Ils utilisèrent des noms sans importance, lors de leurs premières tentatives, pas les identités que Peter avait l’intention de rendre célèbres et influentes. Bien entendu, ils ne furent pas invités à prendre part aux grands forums politiques nationaux et internationaux – ils pouvaient seulement y assister tant qu’ils n’étaient pas invités ou élus. Mais ils s’inscrivirent et observèrent, lisant les essais publiés par les grands noms, assistant aux débats par l’intermédiaire de leurs bureaux.
Et, dans les conférences de moindre importance, où les gens ordinaires commentaient les grands débats, ils insérèrent leurs premiers commentaires. Au début, Peter voulut qu’ils soient délibérément provocateurs.
« Nous ne pouvons pas savoir si la façon dont nous écrivons fonctionne si nous n’obtenons pas de réponses – et si nous sommes ternes, personne ne répondra. »
Ils ne furent pas ternes et les gens répondirent. Les réponses transmises par les réseaux publics furent du vinaigre ; les réponses envoyées par la poste, afin que Peter et Valentine soient seuls à les connaître, étaient du poison. Mais ils déterminèrent quels éléments de leur style étaient considérés comme infantiles et immatures. Et ils s’améliorèrent.
Lorsque Peter eut acquis la conviction qu’ils pouvaient se faire passer pour des adultes, ils supprimèrent les anciennes identités et entreprirent d’attirer réellement l’attention.
« Nous devons paraître totalement distincts. Nous écrirons sur des sujets différents à des moments différents. Nous ne ferons jamais référence l’un à l’autre. Tu travailleras essentiellement sur les réseaux de la côte Ouest, et je travaillerai essentiellement dans le Sud. Les problèmes régionaux aussi. Alors, fais bien tes devoirs. »
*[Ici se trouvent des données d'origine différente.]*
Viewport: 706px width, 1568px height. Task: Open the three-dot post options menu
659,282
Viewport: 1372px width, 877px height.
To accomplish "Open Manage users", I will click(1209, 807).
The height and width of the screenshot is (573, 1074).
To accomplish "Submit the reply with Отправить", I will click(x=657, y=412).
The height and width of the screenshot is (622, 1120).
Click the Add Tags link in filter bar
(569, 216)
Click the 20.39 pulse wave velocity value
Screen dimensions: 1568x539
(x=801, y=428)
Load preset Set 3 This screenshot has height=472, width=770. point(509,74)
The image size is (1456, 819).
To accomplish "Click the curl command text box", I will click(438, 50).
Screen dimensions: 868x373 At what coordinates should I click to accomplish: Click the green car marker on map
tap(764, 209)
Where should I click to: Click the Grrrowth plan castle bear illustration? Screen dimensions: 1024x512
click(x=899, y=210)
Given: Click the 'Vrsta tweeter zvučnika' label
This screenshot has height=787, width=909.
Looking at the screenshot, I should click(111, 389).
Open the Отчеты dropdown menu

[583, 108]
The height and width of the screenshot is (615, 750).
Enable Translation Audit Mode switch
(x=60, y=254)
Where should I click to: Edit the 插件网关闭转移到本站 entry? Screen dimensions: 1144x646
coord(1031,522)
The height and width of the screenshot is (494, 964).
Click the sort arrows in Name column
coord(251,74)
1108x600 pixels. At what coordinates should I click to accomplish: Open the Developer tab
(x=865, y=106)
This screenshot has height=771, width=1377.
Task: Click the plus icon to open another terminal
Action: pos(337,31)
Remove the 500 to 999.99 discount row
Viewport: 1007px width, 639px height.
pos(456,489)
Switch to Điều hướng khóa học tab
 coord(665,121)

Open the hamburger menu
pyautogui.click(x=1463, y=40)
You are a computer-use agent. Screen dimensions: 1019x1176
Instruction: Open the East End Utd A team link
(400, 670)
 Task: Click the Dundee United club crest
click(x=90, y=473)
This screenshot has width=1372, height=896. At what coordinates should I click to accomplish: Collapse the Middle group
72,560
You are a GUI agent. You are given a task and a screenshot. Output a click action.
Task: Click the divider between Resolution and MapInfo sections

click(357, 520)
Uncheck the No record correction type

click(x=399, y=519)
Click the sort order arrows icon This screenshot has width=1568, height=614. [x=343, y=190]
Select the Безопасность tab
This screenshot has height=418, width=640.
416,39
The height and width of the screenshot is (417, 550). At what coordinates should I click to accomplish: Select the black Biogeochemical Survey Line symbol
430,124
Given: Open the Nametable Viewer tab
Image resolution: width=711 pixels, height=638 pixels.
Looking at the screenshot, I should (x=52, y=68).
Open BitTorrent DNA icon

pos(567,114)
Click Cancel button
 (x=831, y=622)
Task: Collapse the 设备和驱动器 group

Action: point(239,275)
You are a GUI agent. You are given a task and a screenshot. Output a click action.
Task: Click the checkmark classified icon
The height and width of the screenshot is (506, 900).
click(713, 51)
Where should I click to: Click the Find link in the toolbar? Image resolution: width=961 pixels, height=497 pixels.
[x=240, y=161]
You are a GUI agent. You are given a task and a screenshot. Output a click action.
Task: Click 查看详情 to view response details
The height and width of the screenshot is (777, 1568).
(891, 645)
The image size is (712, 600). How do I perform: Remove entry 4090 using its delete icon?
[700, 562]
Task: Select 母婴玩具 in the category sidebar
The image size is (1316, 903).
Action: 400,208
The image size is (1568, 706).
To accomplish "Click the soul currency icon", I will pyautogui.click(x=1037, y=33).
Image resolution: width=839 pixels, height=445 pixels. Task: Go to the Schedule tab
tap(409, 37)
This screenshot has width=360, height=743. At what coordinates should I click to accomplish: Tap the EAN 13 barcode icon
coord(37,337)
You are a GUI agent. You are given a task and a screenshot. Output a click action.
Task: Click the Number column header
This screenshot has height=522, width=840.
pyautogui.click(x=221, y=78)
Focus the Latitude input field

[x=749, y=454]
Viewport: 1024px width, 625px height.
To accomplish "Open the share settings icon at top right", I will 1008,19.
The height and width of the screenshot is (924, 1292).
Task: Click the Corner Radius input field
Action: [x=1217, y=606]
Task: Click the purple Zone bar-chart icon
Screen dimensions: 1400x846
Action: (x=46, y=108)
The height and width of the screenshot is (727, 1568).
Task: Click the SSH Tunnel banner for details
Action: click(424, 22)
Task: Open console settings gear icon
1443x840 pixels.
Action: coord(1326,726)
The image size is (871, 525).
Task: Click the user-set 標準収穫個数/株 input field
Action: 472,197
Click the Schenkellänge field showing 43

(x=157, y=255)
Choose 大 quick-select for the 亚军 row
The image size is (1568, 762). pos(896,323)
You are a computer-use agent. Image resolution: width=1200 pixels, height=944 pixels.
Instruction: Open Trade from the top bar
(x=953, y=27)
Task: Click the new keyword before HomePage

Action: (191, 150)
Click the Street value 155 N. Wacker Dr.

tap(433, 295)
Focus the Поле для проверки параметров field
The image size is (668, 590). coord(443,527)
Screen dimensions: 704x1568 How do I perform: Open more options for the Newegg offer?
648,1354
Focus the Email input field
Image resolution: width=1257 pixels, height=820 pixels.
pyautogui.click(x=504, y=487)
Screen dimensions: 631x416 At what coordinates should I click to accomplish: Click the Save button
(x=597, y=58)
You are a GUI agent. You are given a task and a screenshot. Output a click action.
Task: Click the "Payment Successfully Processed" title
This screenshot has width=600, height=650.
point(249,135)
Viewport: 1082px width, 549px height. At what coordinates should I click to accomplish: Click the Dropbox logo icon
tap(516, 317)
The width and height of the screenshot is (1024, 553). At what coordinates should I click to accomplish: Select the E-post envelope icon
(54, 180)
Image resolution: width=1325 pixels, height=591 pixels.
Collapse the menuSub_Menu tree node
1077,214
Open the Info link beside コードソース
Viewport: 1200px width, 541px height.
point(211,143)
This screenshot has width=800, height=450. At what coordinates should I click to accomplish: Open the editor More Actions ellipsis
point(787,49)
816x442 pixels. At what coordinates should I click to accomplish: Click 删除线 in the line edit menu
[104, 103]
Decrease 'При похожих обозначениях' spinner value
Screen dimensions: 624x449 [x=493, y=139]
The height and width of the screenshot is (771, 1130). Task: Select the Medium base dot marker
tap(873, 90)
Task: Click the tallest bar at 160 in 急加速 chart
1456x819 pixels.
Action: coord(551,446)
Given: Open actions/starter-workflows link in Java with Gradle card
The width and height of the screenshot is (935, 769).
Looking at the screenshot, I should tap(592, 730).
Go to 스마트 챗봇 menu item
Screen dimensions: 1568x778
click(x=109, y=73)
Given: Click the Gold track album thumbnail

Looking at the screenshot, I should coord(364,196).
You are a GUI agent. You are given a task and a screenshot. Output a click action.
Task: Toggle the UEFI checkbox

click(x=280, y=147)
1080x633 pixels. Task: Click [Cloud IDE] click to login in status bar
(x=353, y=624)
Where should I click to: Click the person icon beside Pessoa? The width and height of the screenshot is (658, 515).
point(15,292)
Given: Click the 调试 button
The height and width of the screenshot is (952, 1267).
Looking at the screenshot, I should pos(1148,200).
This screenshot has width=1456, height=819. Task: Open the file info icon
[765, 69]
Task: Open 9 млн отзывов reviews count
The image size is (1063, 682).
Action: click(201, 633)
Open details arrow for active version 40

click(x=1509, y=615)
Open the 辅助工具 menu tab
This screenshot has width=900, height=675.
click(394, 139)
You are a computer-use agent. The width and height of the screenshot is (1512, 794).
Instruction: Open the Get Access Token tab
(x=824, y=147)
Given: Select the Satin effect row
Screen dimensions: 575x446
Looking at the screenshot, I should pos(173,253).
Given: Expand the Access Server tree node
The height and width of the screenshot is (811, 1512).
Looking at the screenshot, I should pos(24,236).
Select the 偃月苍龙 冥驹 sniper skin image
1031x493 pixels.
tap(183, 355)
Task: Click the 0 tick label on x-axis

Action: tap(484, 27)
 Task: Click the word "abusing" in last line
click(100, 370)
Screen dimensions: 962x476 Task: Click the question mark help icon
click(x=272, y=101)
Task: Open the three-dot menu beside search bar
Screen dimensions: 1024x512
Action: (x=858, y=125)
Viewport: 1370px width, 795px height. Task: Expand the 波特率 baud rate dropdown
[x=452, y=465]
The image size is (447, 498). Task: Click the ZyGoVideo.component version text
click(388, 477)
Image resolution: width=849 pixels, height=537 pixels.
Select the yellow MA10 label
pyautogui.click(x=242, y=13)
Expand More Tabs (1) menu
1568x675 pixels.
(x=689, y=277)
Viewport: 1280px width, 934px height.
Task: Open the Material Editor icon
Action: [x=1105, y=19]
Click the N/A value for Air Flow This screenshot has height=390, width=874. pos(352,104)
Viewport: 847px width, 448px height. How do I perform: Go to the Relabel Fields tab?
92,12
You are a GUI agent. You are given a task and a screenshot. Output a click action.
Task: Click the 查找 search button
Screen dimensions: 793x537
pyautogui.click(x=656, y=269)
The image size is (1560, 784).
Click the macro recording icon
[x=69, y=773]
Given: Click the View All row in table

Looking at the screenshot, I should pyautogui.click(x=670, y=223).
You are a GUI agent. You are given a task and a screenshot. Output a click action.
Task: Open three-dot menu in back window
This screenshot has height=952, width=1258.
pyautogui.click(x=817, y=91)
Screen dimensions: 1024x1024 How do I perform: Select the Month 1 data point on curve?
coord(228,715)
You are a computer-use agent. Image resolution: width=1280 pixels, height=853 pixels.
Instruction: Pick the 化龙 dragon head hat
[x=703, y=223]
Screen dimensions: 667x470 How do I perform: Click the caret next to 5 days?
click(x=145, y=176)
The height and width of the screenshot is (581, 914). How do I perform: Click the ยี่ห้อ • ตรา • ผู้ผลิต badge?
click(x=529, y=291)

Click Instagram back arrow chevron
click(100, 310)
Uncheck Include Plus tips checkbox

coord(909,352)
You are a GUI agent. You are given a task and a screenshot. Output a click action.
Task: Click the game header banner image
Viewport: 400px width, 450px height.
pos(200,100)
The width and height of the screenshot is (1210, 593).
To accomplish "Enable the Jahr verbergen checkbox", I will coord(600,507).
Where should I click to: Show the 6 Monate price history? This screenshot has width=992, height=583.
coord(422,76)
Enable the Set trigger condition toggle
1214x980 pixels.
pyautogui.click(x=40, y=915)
Ils firent leurs devoirs. Le Père et la Mère s’inquiétaient, de temps en temps, du fait que Peter et Valentine étaient continuellement ensemble, leur bureau sous le bras. Mais ils ne pouvaient pas se plaindre – leurs notes étaient bonnes et Valentine exerçait une excellente influence sur Peter. Elle l’avait transformé. Et Peter et Valentine allaient ensemble dans les bois, lorsqu’il faisait beau, ou bien dans les restaurants et les jardins intérieurs, lorsqu’il pleuvait, et rédigeaient leurs commentaires politiques. Peter conçut soigneusement les deux personnages de façon à ce qu’aucun n’ait toutes ses idées ; il y eut même quelques identités de rechange qu’ils utilisèrent pour introduire des opinions divergentes.